* _Exercise_
From the first line to the last, copy the listing below word for word.
┌─ The records
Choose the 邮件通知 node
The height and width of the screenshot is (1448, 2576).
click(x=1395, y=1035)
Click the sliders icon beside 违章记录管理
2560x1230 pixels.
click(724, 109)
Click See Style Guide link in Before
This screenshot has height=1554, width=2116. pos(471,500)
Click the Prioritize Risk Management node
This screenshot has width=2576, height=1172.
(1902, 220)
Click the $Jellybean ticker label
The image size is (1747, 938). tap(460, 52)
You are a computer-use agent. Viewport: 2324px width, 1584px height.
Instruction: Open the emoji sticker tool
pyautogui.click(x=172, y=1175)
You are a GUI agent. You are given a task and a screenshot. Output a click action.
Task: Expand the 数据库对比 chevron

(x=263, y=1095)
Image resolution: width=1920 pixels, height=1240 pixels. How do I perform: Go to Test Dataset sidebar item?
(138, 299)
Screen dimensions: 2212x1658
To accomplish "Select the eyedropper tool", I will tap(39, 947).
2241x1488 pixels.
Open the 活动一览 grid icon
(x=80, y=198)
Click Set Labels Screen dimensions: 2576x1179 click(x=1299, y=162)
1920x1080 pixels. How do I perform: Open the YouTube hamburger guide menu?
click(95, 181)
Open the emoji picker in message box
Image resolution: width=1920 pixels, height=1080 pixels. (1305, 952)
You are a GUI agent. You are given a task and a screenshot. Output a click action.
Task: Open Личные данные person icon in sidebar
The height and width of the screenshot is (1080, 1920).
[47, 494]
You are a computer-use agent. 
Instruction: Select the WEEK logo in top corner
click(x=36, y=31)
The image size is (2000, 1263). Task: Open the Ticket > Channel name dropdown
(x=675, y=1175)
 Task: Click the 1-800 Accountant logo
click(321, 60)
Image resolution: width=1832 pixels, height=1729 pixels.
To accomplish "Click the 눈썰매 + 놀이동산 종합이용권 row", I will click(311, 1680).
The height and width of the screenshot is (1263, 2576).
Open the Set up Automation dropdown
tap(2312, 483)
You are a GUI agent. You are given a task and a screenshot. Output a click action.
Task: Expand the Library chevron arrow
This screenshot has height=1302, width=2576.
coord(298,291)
└─
* _Solution_
Choose the 邮件通知 node
The height and width of the screenshot is (1448, 2576).
click(x=1395, y=1035)
Click the sliders icon beside 违章记录管理
2560x1230 pixels.
click(724, 109)
Click See Style Guide link in Before
This screenshot has height=1554, width=2116. pos(471,500)
Click the Prioritize Risk Management node
This screenshot has width=2576, height=1172.
(1902, 220)
Click the $Jellybean ticker label
The image size is (1747, 938). tap(460, 52)
You are a computer-use agent. Viewport: 2324px width, 1584px height.
Instruction: Open the emoji sticker tool
pyautogui.click(x=172, y=1175)
You are a GUI agent. You are given a task and a screenshot. Output a click action.
Task: Expand the 数据库对比 chevron

(x=263, y=1095)
Image resolution: width=1920 pixels, height=1240 pixels. How do I perform: Go to Test Dataset sidebar item?
(138, 299)
Screen dimensions: 2212x1658
To accomplish "Select the eyedropper tool", I will tap(39, 947).
2241x1488 pixels.
Open the 活动一览 grid icon
(x=80, y=198)
Click Set Labels Screen dimensions: 2576x1179 click(x=1299, y=162)
1920x1080 pixels. How do I perform: Open the YouTube hamburger guide menu?
click(95, 181)
Open the emoji picker in message box
Image resolution: width=1920 pixels, height=1080 pixels. (1305, 952)
You are a GUI agent. You are given a task and a screenshot. Output a click action.
Task: Open Личные данные person icon in sidebar
The height and width of the screenshot is (1080, 1920).
[47, 494]
You are a computer-use agent. 
Instruction: Select the WEEK logo in top corner
click(x=36, y=31)
The image size is (2000, 1263). Task: Open the Ticket > Channel name dropdown
(x=675, y=1175)
 Task: Click the 1-800 Accountant logo
click(321, 60)
Image resolution: width=1832 pixels, height=1729 pixels.
To accomplish "Click the 눈썰매 + 놀이동산 종합이용권 row", I will click(311, 1680).
The height and width of the screenshot is (1263, 2576).
Open the Set up Automation dropdown
tap(2312, 483)
You are a GUI agent. You are given a task and a screenshot. Output a click action.
Task: Expand the Library chevron arrow
This screenshot has height=1302, width=2576.
coord(298,291)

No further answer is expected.